Naive Bayes Classification in R

The R code for this tutorial can be found on GitHub here: https://github.com/statswithrdotcom/Naive-Bayes-Classification

Naive Bayes is a computationally simple, but incredibly effective method for classification. Note that the drawback of this method is that it assumes that your predictor variables are independent, which is almost never true for real data. Luckily, as we will see in the Iris data set this assumption can be obviously false and we still get very good classification accuracy. This model results in a classification accuracy of 97% (for this particular data split), which is higher than the accuracy I found for random forest classification (95%) and neural network-based classification (91%). Although, the neural network-based classification was based on a different split, and I was not focused on obtaining the highest possible accuracy. To start, I am going to go ahead and show the correlation between the predictors, using the ggpairs() function in the “GGally” package, so you can get a visual idea of what I am talking about.

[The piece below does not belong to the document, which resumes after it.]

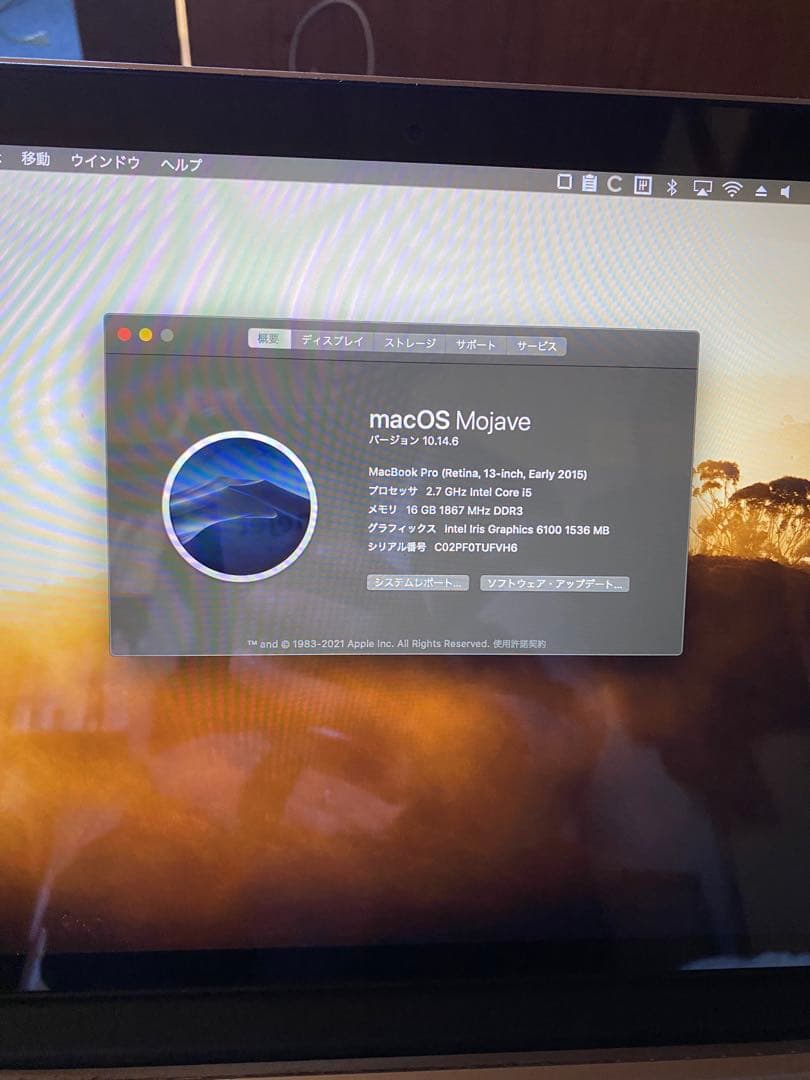Open the ウインドウ menu
Viewport: 810px width, 1080px height.
[104, 162]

# library GGally for correlation plot
library(GGally)

# load the iris data set
data(iris)

# The correlation plot is made for the predictors
ggpairs(iris[-5], title = "The correlation between the predictors")

Now, we can start with the naive Bayes classification. First, we need to library the “naivebayes” package and split the data into a train and test set. Below this, is the single line of code that creates the naive Bayes model, where the “~.” indicates that we want to use all other variables as predictors.

# library the naive Bayes package
library(naivebayes)

# Choose the Size of training data
Train_N <- 75 # 50% split

# Split the data set into training and test
set.seed(123) #makes it repeatable
Ind <- sample(1:nrow(iris), Train_N, replace = FALSE)
Train <- iris[Ind,]
Test <- iris[-Ind,]

# The naive Bayes model created using the training data
model <- naive_bayes(Species ~ ., data = Train, ntree = Num_Trees)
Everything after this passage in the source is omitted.